START EXCERPTED RECORDS

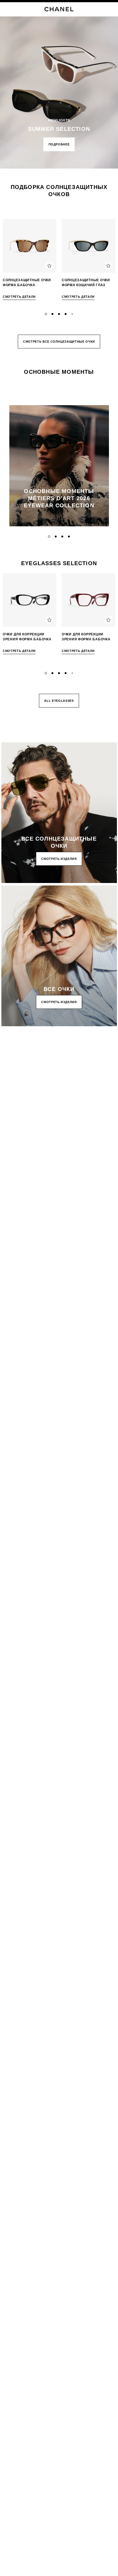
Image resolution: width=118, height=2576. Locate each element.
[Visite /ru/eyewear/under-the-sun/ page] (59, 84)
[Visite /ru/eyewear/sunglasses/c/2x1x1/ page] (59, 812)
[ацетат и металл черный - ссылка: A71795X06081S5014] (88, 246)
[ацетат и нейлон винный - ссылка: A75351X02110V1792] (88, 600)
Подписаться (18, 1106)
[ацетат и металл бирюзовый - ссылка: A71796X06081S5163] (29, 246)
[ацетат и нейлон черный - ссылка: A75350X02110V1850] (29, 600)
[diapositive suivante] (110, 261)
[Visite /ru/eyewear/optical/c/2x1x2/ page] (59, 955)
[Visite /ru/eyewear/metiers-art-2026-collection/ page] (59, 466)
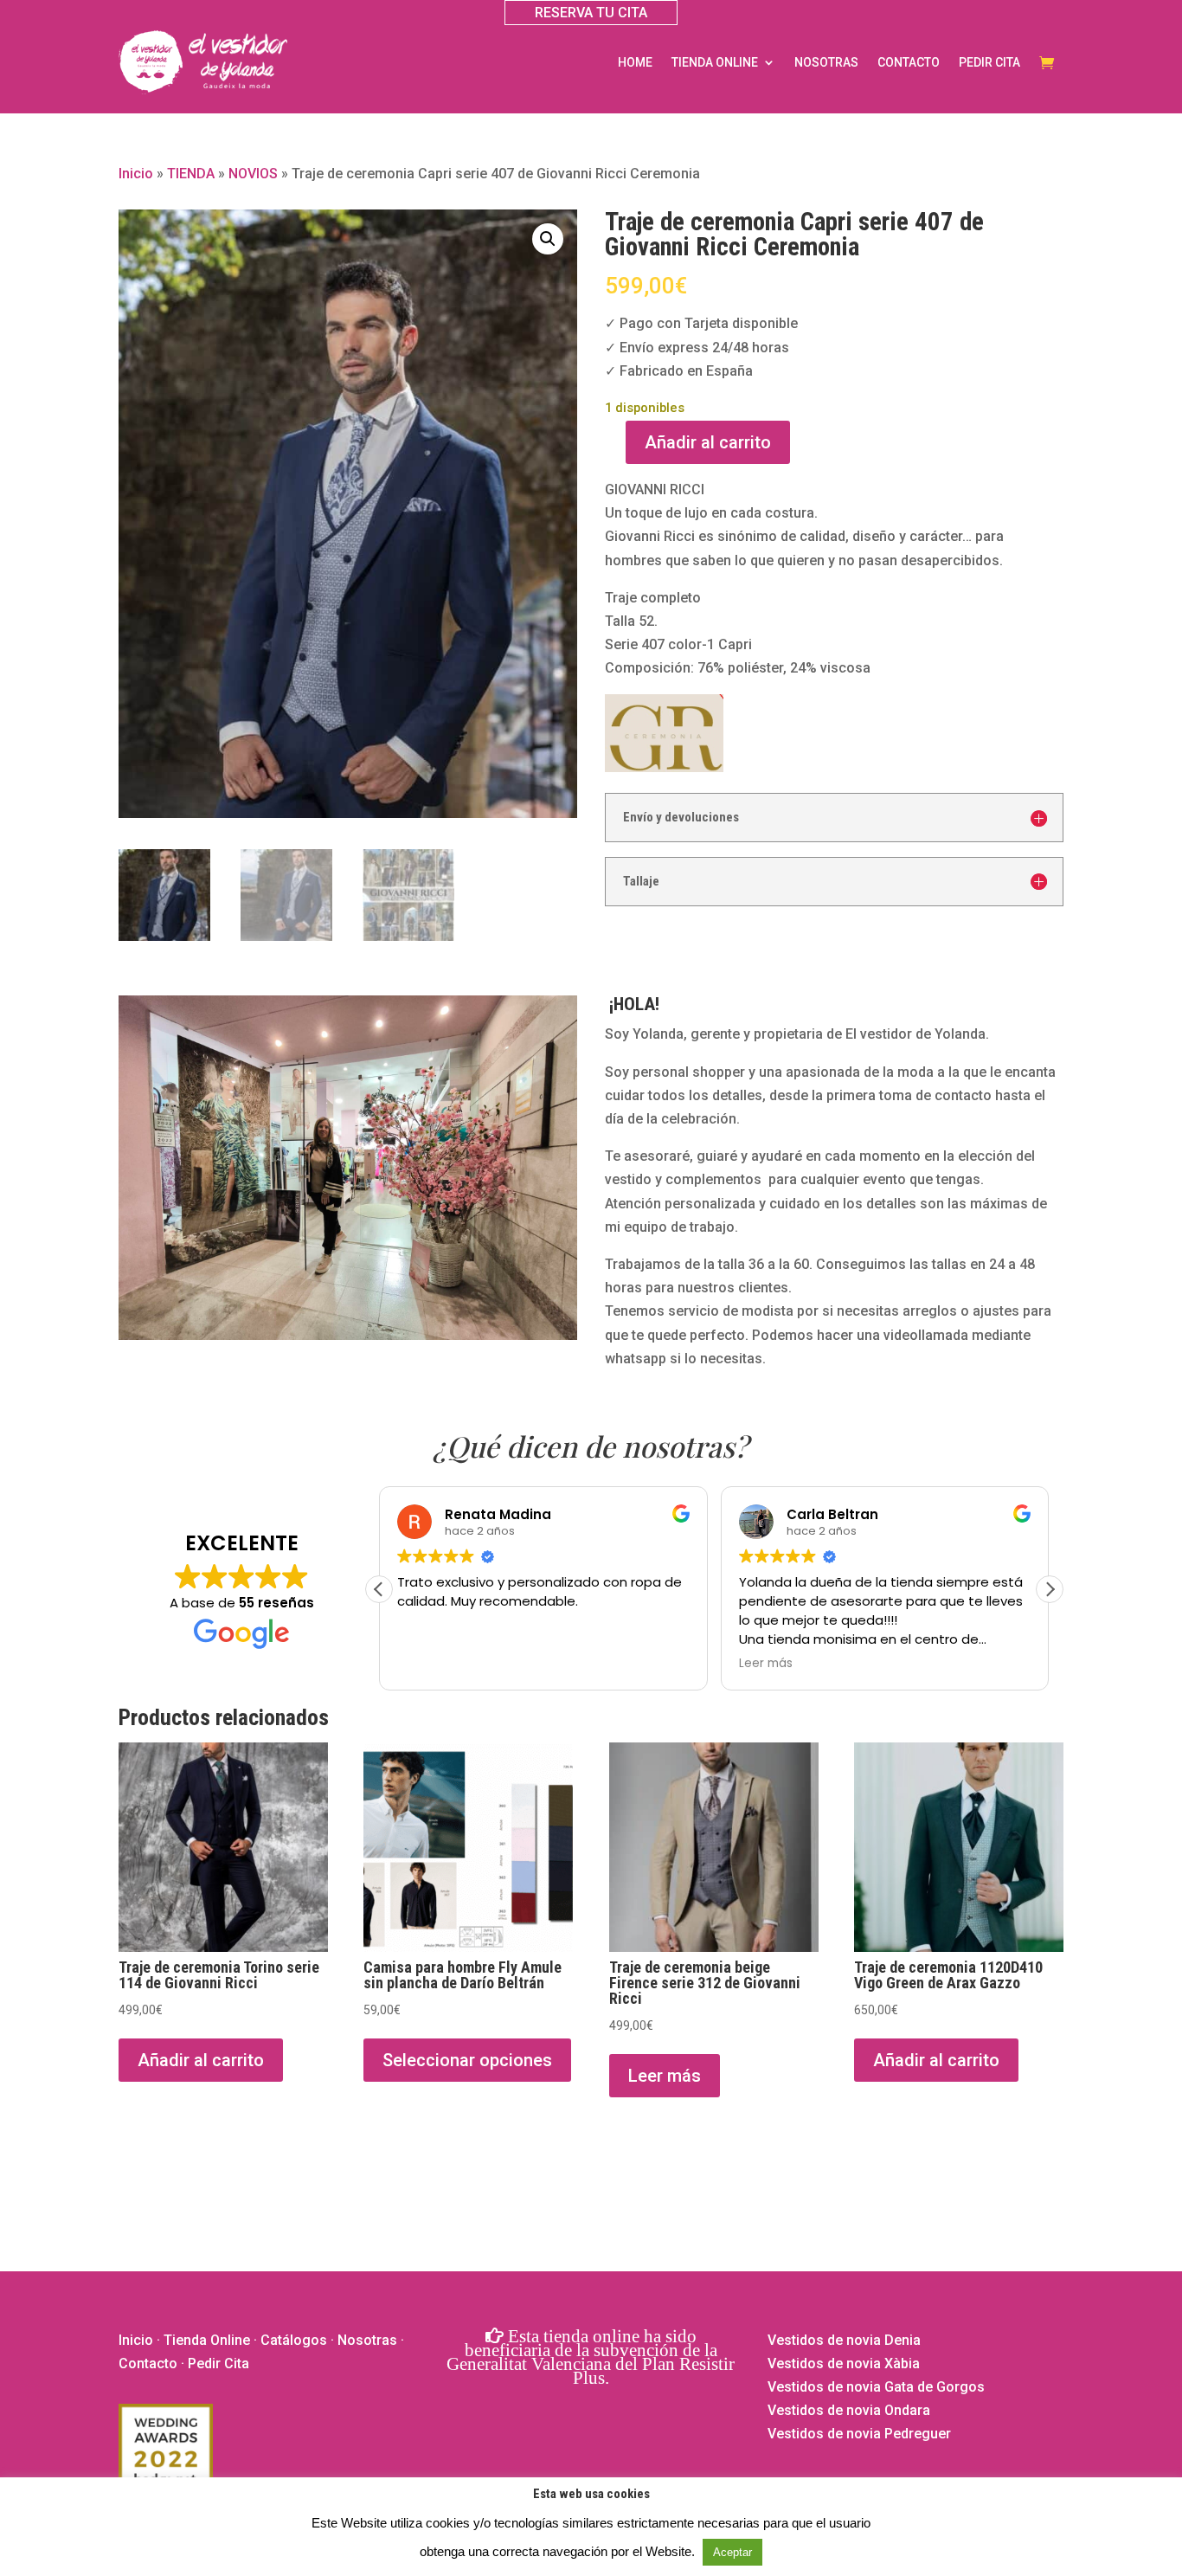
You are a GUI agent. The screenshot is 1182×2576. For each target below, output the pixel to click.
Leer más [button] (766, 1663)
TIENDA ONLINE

END EXCERPTED RECORDS

### [EXERCISE DETAILS]
An exact copy of the lines above, from the one containing "Подписаться (18, 1106)" through the one containing "[Visite /ru/eyewear/metiers-art-2026-collection/ page]", is the whole of the answer.

### [COMPLETED EXERCISE]
Подписаться (18, 1106)
[ацетат и металл бирюзовый - ссылка: A71796X06081S5163] (29, 246)
[ацетат и нейлон черный - ссылка: A75350X02110V1850] (29, 600)
[diapositive suivante] (110, 261)
[Visite /ru/eyewear/optical/c/2x1x2/ page] (59, 955)
[Visite /ru/eyewear/metiers-art-2026-collection/ page] (59, 466)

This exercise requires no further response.